3 The need for a citation index for the humanities

Scholarship in the humanities rests on solid traditions, most crucially developed in the archives, libraries and information studies communities. It is thus worth asking the question: why do we need a citation index for the humanities? We advance four motivations: to dramatically improve current scholars’ information retrieval capabilities; to interlink presently siloed GLAM information systems; to foster best practices in terms of referencing and metadata; to provide research data for bibliometrics and science studies.

3.1 Improve scholarly information retrieval

From an information retrieval point of view, citation indexes seem to be the natural evolution of disciplinary and thematic bibliographies (e.g. the Annual Bibliography of English Language and Literature^{Footnote 2} or L’Année Philologique^{Footnote 3}), which are widely used by scholars across the humanities to conduct literature search. A citation index, in fact, can be seen a bibliography whose entries are linked with one another depending on the citations that are found in the full-text of the catalogued publications.
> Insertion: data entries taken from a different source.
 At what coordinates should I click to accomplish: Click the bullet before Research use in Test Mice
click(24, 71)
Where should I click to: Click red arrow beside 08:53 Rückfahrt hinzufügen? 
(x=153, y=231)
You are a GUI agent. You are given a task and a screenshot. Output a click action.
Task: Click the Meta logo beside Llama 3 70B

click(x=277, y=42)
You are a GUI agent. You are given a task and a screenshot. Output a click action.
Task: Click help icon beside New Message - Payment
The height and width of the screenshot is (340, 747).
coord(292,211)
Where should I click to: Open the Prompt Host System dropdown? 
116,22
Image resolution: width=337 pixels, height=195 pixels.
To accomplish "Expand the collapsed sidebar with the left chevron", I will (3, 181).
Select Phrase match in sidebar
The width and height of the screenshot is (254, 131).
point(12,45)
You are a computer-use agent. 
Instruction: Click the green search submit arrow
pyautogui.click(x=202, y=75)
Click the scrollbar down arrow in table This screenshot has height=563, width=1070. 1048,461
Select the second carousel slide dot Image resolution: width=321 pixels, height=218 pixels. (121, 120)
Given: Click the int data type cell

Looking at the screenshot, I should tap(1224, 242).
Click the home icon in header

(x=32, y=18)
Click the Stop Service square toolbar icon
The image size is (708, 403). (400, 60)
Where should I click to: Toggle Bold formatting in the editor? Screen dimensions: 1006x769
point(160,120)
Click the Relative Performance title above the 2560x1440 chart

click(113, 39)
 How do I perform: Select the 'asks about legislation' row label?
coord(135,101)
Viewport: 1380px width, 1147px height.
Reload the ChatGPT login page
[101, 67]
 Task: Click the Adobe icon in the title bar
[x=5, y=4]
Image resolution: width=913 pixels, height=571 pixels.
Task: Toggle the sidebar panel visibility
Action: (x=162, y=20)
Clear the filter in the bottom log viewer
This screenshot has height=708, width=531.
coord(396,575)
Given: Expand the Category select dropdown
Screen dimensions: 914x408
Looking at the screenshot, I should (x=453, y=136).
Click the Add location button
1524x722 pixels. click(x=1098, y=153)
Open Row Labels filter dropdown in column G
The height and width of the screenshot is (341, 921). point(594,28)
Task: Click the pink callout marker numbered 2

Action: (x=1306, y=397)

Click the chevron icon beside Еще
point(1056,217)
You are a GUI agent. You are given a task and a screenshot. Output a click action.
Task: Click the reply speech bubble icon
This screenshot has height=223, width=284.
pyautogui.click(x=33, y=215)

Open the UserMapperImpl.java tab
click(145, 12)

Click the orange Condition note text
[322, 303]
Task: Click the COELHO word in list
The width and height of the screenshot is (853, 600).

Moreover, thematic bibliographies such as the World Shakespeare bibliography^{Footnote 4} or the International Dante Bibliography^{Footnote 5} often provide users with the ability to search for publications related to specific literary works—a functionality that could also be provided by a citation index which captures references to primary sources.

Despite the existence of bibliographies and bibliographic databases, humanities scholars cannot yet fully rely on citation indexes when searching for secondary literature, nor to keep up to date with recent developments (e.g. via citation alerts). As we highlighted above, it is the limited coverage of existing citation indexes more than any intrinsic limitation that has been the decisive factor in discouraging their more systematic adoption in retrieval practices. This need not be a sealed fate. Assuming sufficient coverage, in both quality and quantity, a citation index for the humanities can first and foremost serve the same information retrieval needs these tools provide for in the sciences since decades. It is likely that a non-negligible fraction of humanities scholars already uses services such as Google Scholar and Google Books [30], even in the absence of comprehensive evidence on their coverage and reliability.

Furthermore, a variable yet non-negligible amount of references in the humanities is given to primary sources, such as archival documents or literary works [31]. There has never been a way to count and retrieve all references to a given primary source without painstaking manual work. Knowledge about primary sources, in terms of their existence, location and means of access, takes up a substantial amount of time and training in the humanities, sometimes becoming all too treasured. In principle, both primary and secondary sources should be indexed in the humanities citation index. This will allow anyone to immediately gauge which sources have been used together, where and by whom. In practice, several open challenges will need to be overcome first, including programmatic access to uniform GLAM metadata.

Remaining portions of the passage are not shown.